- Action item -
In the forum post below about first-stage models, what file path does the command save the vq-f16 download to?
(Extract provided begins)
Is this problem of first-stage-model? which model should I use in first stage ?

wget -O models/first_stage_models/kl-f4/model.zip https://ommer-lab.com/files/latent-diffusion/kl-f4.zip wget -O models/first_stage_models/kl-f8/model.zip https://ommer-lab.com/files/latent-diffusion/kl-f8.zip wget -O models/first_stage_models/kl-f16/model.zip https://ommer-lab.com/files/latent-diffusion/kl-f16.zip wget -O models/first_stage_models/kl-f32/model.zip https://ommer-lab.com/files/latent-diffusion/kl-f32.zip wget -O models/first_stage_models/vq-f4/model.zip https://ommer-lab.com/files/latent-diffusion/vq-f4.zip wget -O models/first_stage_models/vq-f4-noattn/model.zip https://ommer-lab.com/files/latent-diffusion/vq-f4-noattn.zip wget -O models/first_stage_models/vq-f8/model.zip https://ommer-lab.com/files/latent-diffusion/vq-f8.zip wget -O models/first_stage_models/vq-f8-n256/model.zip https://ommer-lab.com/files/latent-diffusion/vq-f8-n256.zip wget -O models/first_stage_models/vq-f16/model.zip https://ommer-lab.com/files/latent-diffusion/vq-f16.zip

thanks very much for your help. Have a nice day!
(Extract provided ends)
(Given data begins)
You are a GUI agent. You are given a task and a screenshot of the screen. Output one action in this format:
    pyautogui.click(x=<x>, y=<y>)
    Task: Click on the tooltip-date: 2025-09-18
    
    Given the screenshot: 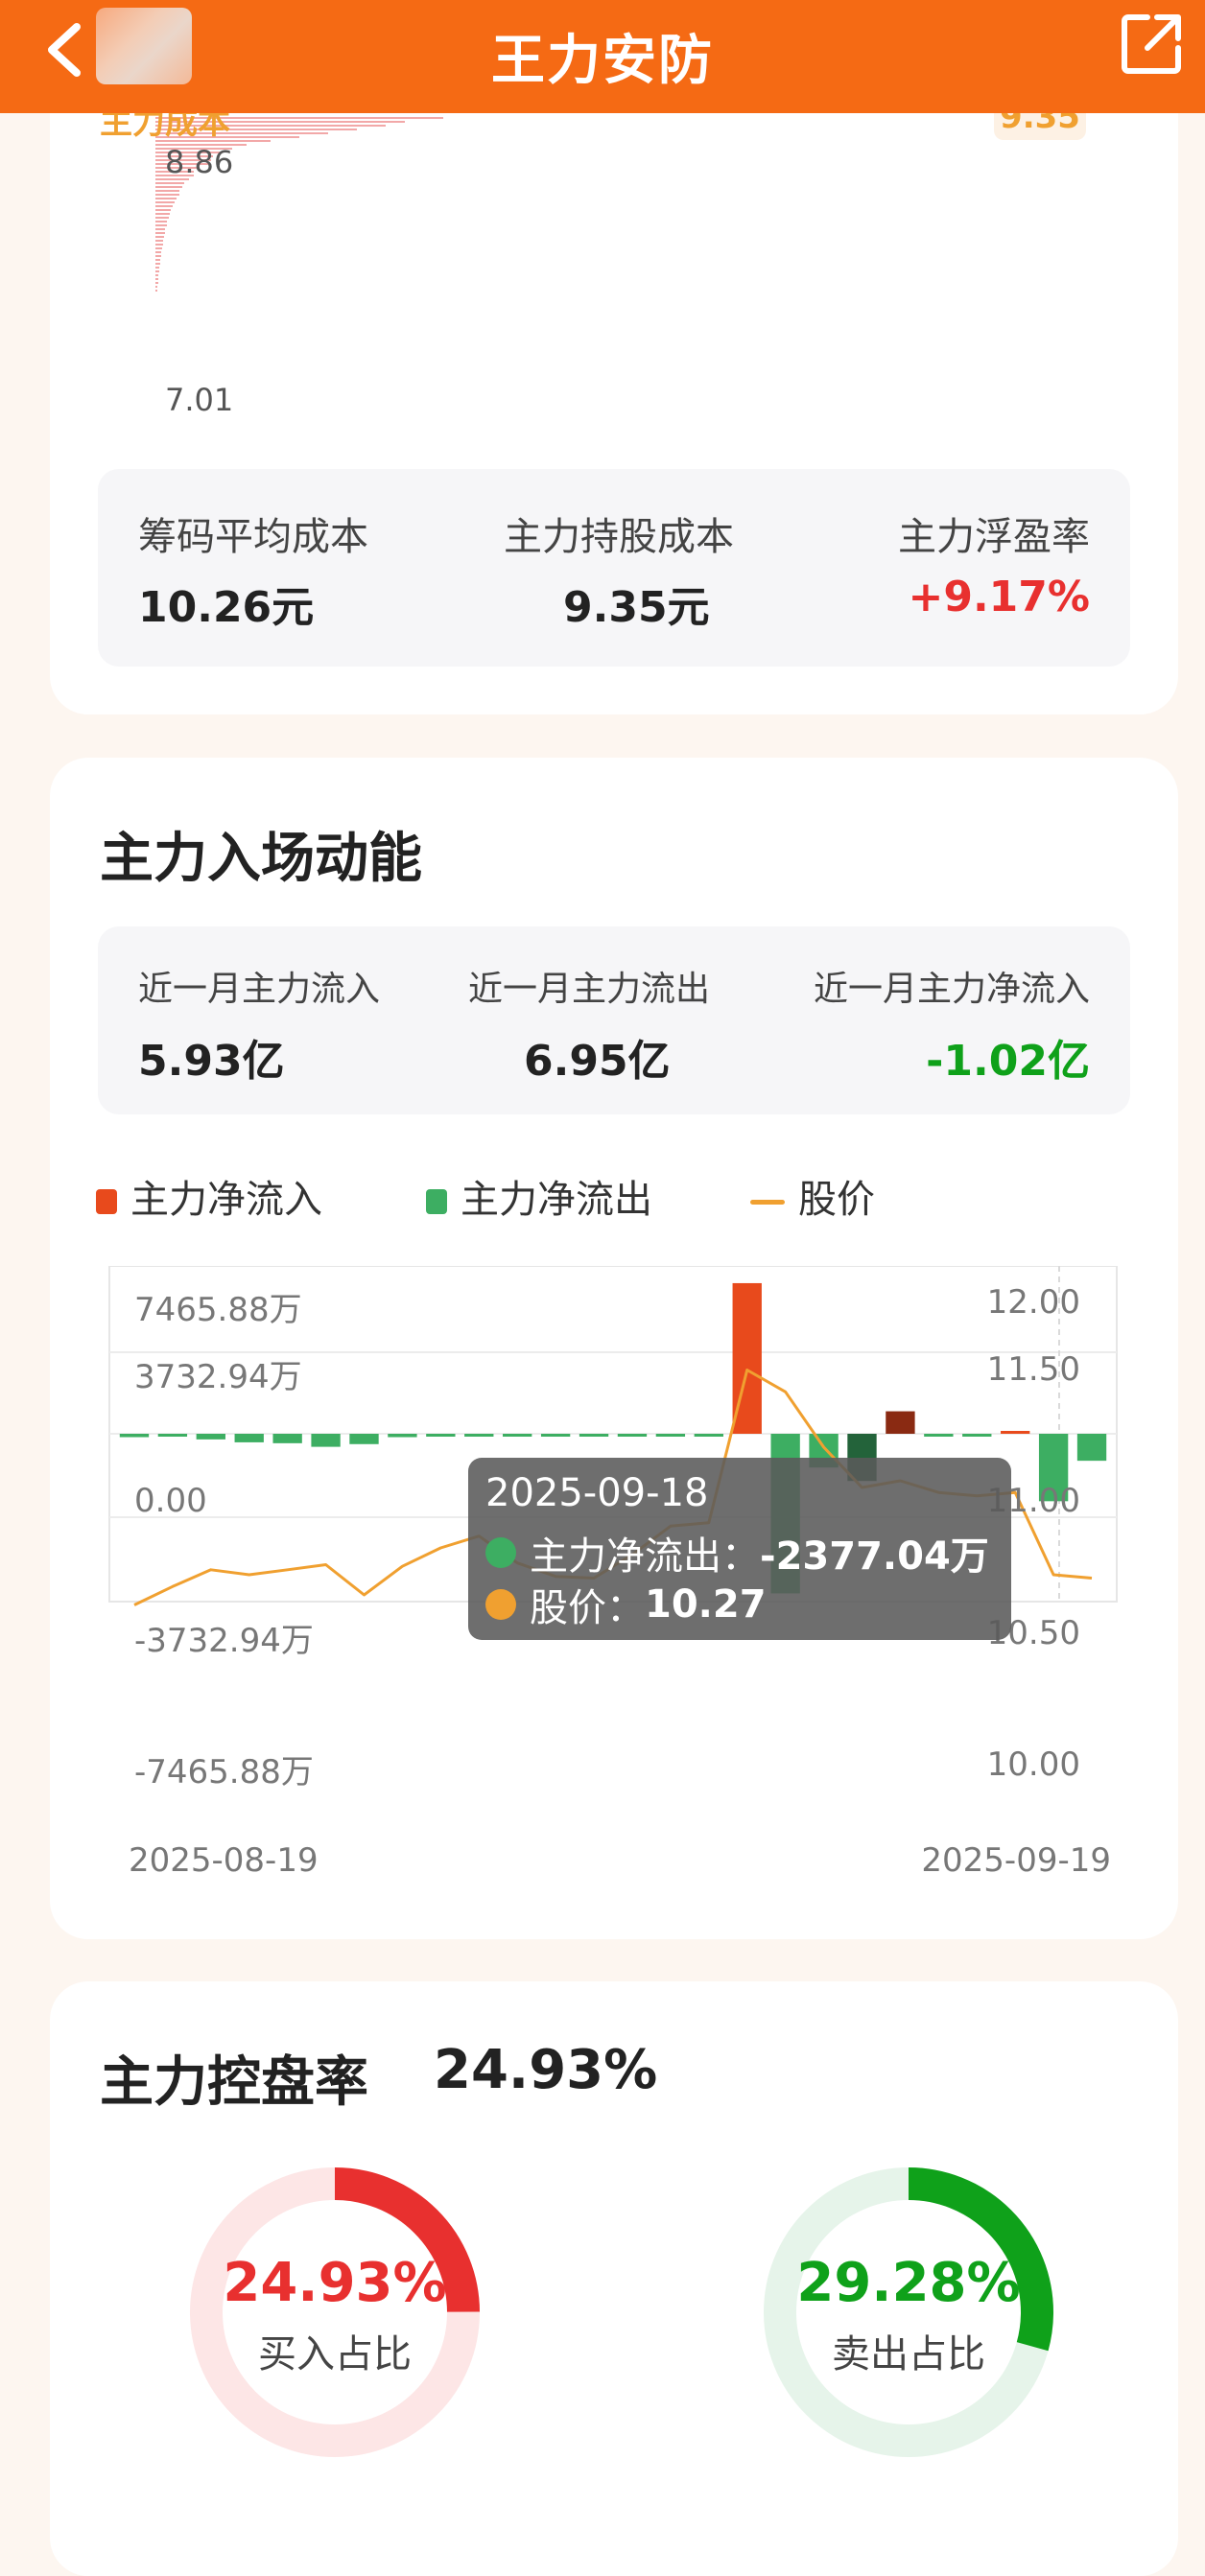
(Given data ends)
- Result of this exercise -
models/first_stage_models/vq-f16/model.zip